団地まるごとリノベーションプロジェクトの第一弾として進められてきた花見川団地のリノベーションにおいて、商店街のリノベが完成した。

MUJI HOUSEと(独)都市再生機構(UR)は、2012年より共同で団地をリノベーションするプロジェクトを開始して以降、22年度末までに61団地、約1200住戸を供給している。その中で、若年層への訴求力や発信効果の高さなどが確認できた。また、21年度からは住戸だけでなく、共用部のリノベや地域コミュニティの形成まで含めて共同で取り組む「団地まるごとリノベーション」を開始した。

その第一弾として選ばれたのが、千葉県千葉市の花見川団地だ。URが昭和40年代に大規模開発した団地のひとつで、賃貸住宅としては5700戸の戸数を持つ。商店街は、当時近隣に買い物施設がなかったため住民の要望が多く、団地開発を進めるなかで創設した。一方で、団地住民の高齢化とともに活気をなくしており、賑わいを取り戻すためリノベに取り掛かった。

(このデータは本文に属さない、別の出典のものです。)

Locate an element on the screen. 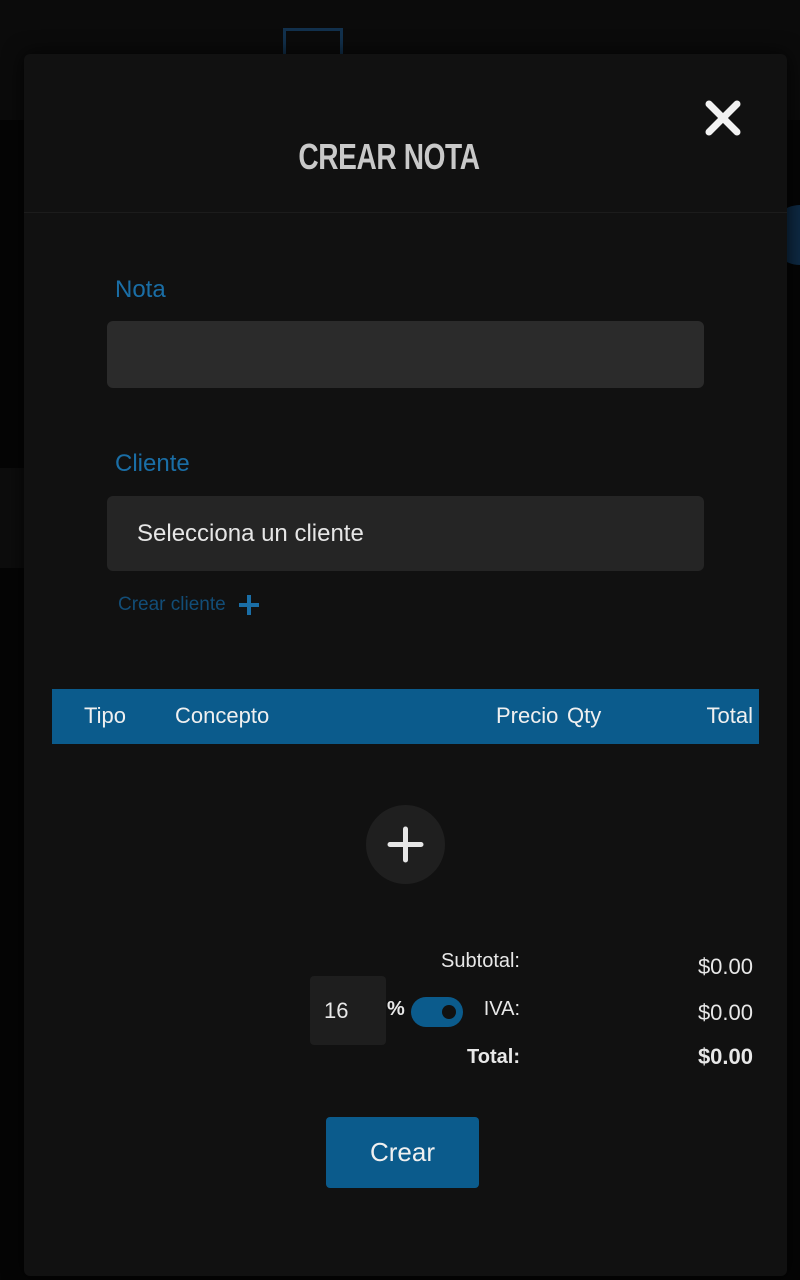 This screenshot has height=1280, width=800. close-button is located at coordinates (723, 118).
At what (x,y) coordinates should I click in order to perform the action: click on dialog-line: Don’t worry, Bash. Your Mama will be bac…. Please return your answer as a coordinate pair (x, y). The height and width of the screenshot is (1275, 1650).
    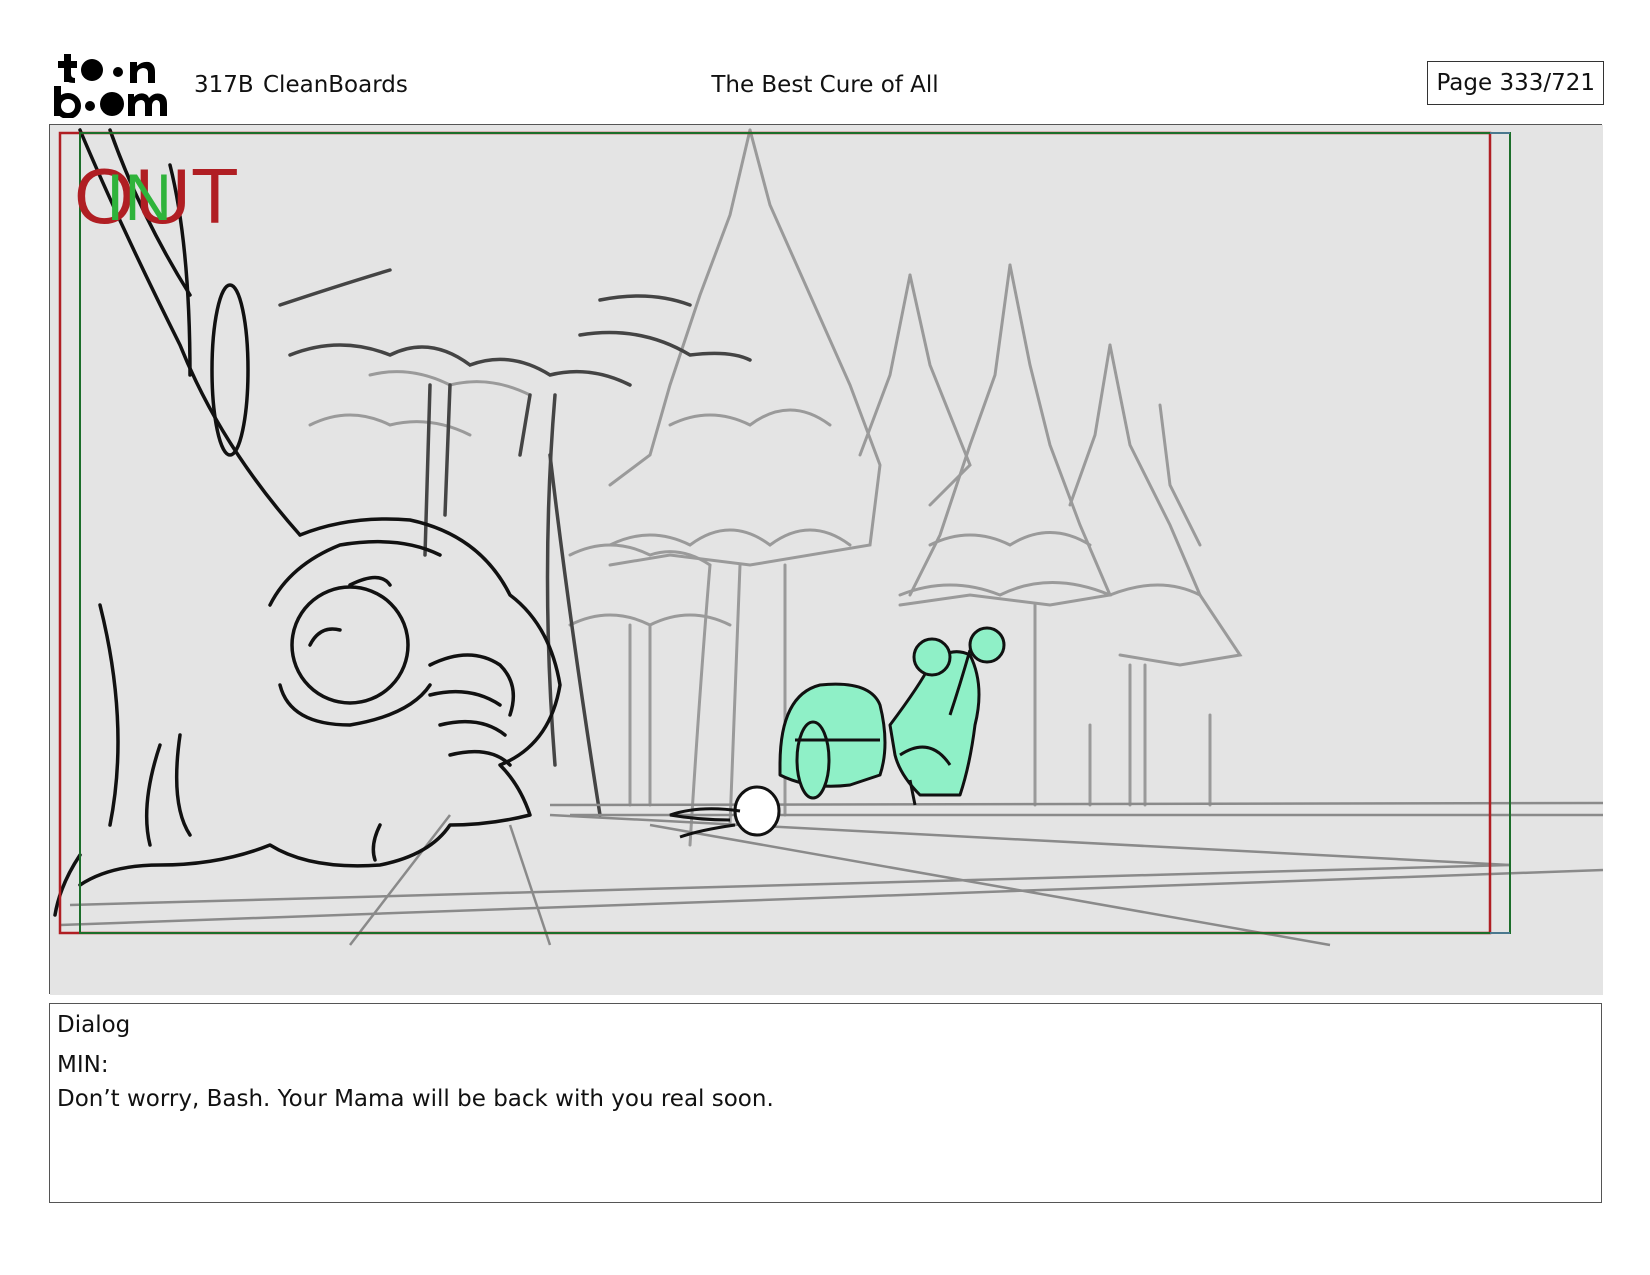
    Looking at the image, I should click on (416, 1099).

リノベにあたっての課題としては、滞留場所が少ない、自転車の走行が多く歩行者とぶつかる危険がある、円形広場が活用されていないなどが挙がった。これらを解決するために、連結使用できる「つながるベンチ」を共同開発し商店街の真ん中に設置、商店街で買ったものをその場で食べられるようなテーブルも配置した。床には自転車の安全な走行を促すガイドラインを引き、自転車と歩行者の共存を図る。円形広場には芝生を養生し、ステージでイベントを行い、人が集まる場にする。また、アーケードを撤去することで、光を取り入れ、明るい空間に改善した。団地の入り口には商店街をイラストにした看板を設置し、団地に住んでいない人にも開かれた場所にする。

左からMUJI HOUSE川内浩司取締役、商店街振興組合 大沢幸治代表理事、UR 都市機構 倉上卓也 東日本賃貸住宅本部長。「商店街バーガー」を手に

ソフト面では、団地への訪問者を増やすため毎月のイベントとしてプチマルシェを開催しているほか、商店街の特産品として「商店街バーガー」や「花見川ブレンドコーヒー」を企画、販売している。さらに、花団盛りあげ隊、花団未来会議を発足し、これまでMUJI HOUSEがファシリテーターとして行っていたワークショップを地元のキーマンに引き継ぐ。

同じく「団地まるごとリノベ」を行っている多摩ニュータウンのベルコリーヌ南大沢団地では、大きなシェアキッチンをつくることで、住戸のキッチンスペースを最小限にし、暮らしやすさと共用部の活用によるコミュニティ形成の両立を実現。まるごとリノベでは、こうした共用部の活用による居住者の生活環境改善に取り組む。また、ソフト面を含めた社会課題の解決に挑みたいとしており、他企業、他団体のプロジェクト参加にも期待する。

自動運転モビリティの実証走行も

今回のプロジェクトでは自動運転モビリティ「GACHA」の実証走行も行う。バス停近くの中央公園噴水広場から団地商店街北側広場まで片道約300mのルートを往復運転、団地住民の移動支援に繋げる。「GACHA」の実証は22年にも行っているが以前の車両から小型化。電磁誘導線を利用した自動運転で、運転手の操作が遠隔から行えるようになった。車内には花見川団地のこれまでとこれからの映像などを流し、対話が生まれる乗車体験を目指す。